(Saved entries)
******************************

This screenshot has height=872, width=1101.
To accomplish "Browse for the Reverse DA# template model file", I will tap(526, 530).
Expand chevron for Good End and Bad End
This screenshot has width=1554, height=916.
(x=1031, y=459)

******************************

= What you should do =
Send back the complete set of entries, exactly as shown above.

= Answer section =
This screenshot has height=872, width=1101.
To accomplish "Browse for the Reverse DA# template model file", I will tap(526, 530).
Expand chevron for Good End and Bad End
This screenshot has width=1554, height=916.
(x=1031, y=459)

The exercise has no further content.